(Exercises to complete)
**a.** Before the text and the data, set down word for word the stretch of the passage on the Czech protest from "This is probably" through "several hundred refugees.".
**b.** Using the passage on the Czech protest, decide whether each statement below agrees with it. Answer yes or no for each, and quote the deciding words of the passage. (i) The police arrested six left-wing dissidents. (ii) Prime Minister Sobotka said he would drop plans to take in refugees. (iii) Someone has been charged over the gallows and nooses.

Excerpted text Start Marker

Czech police did not act against the demonstrators carrying the gallows and nooses. They did, though, arrest six left-wing dissidents protesting against the demonstration.
This is probably the first time such extreme symbols have been used in a protest in the Czech Republic, which generally has a reputation for relative racial tolerance.
The Czech police issued a statement saying the presence of the gallows and nooses was “a new phenomenon” and suggested that the law had not been broken. When criticised by the Czech Social Democratic home secretary Milan Chovanec, the police said that they would ask for expert legal advice “to analyse the problem”.
Czech Prime Minister Bohuslav Sobotka took a stronger line. He said the arrest of the left-wing demonstrators was ”absurd” and warned that the police must not tolerate intimidation of this kind. Sobotka added that he would not be intimidated and would press on with plans to take in several hundred refugees.
Independent Czech lawyers later expressed the view that carrying gallows and nooses at a demonstration is indeed illegal under Czech law and that the police should have acted. Yet still no-one has been charged.

Excerpted text End Marker
Extracted data Start Marker

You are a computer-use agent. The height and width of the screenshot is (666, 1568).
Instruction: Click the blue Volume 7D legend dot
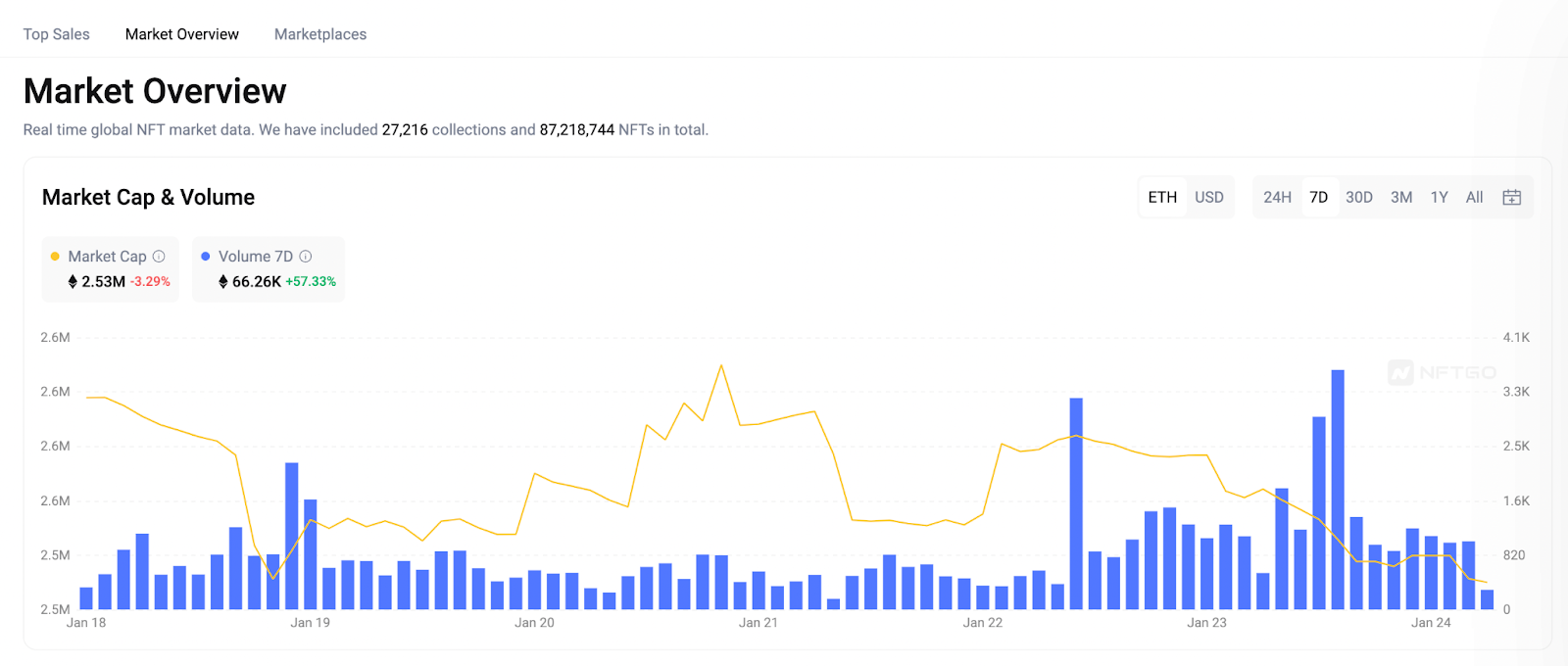[206, 257]
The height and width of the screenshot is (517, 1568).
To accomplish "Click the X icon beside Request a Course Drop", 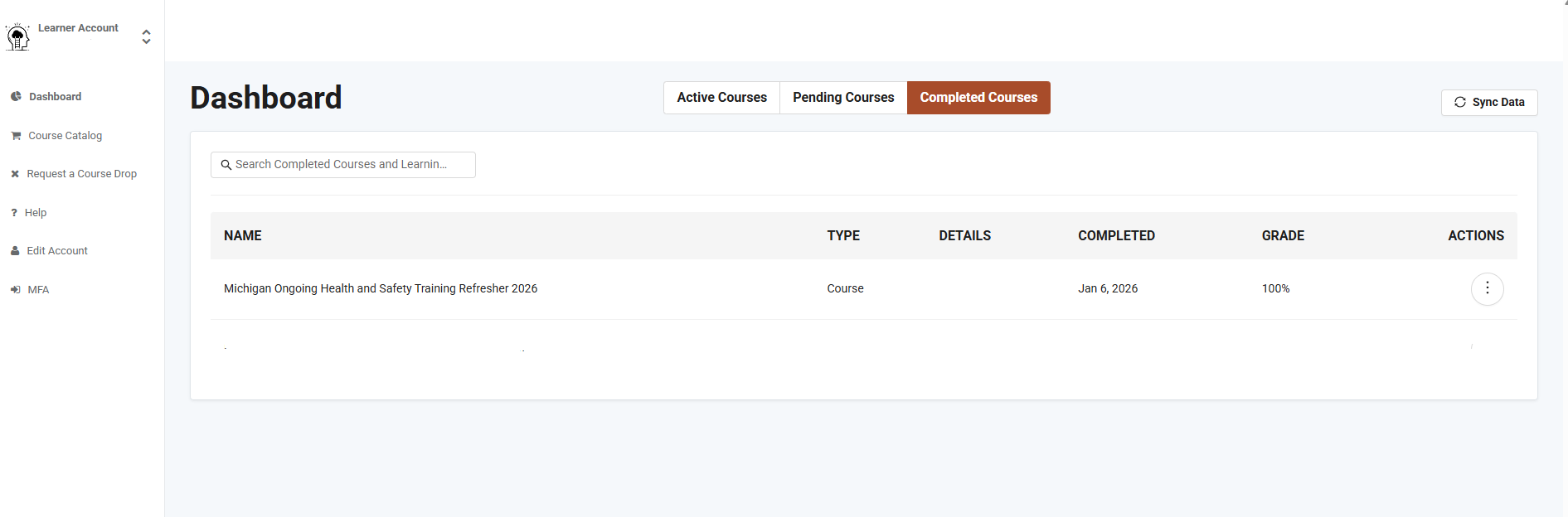I will (x=15, y=174).
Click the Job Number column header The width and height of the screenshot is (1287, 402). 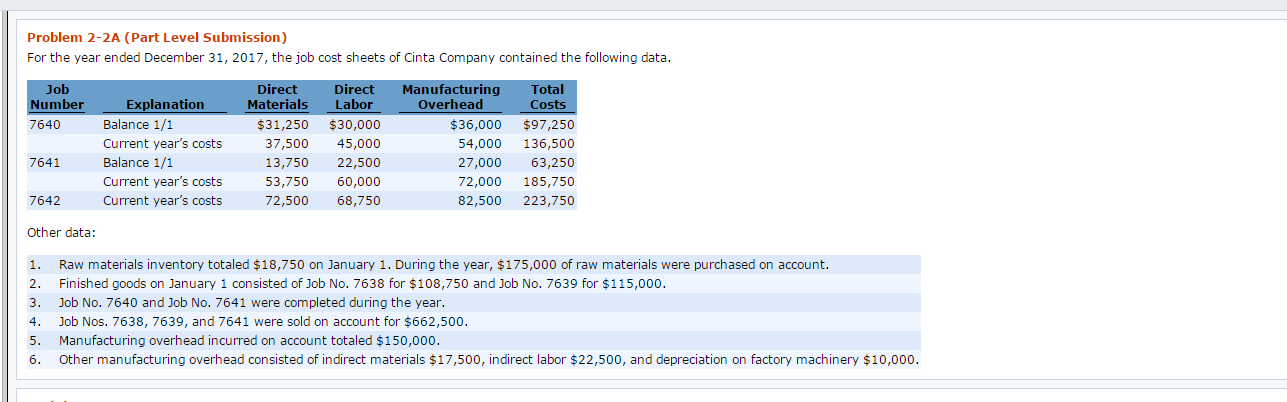[x=57, y=97]
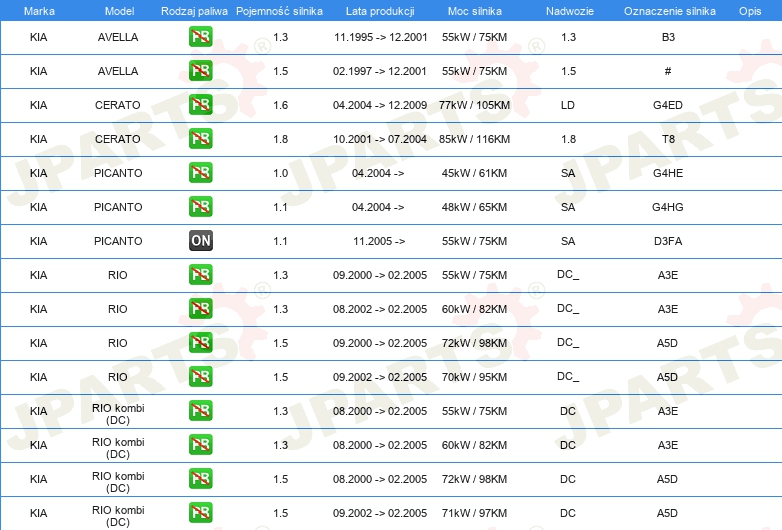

Extracted data End Marker

(Answers by item number)
**a.**
This is probably the first time such extreme symbols have been used in a protest in the Czech Republic, which generally has a reputation for relative racial tolerance.
The Czech police issued a statement saying the presence of the gallows and nooses was “a new phenomenon” and suggested that the law had not been broken. When criticised by the Czech Social Democratic home secretary Milan Chovanec, the police said that they would ask for expert legal advice “to analyse the problem”.
Czech Prime Minister Bohuslav Sobotka took a stronger line. He said the arrest of the left-wing demonstrators was ”absurd” and warned that the police must not tolerate intimidation of this kind. Sobotka added that he would not be intimidated and would press on with plans to take in several hundred refugees.

**b.**
(i) Yes: "They did, though, arrest six left-wing dissidents protesting against the demonstration."
(ii) No: "Sobotka added that he would not be intimidated and would press on with plans to take in several hundred refugees."
(iii) No: "Yet still no-one has been charged."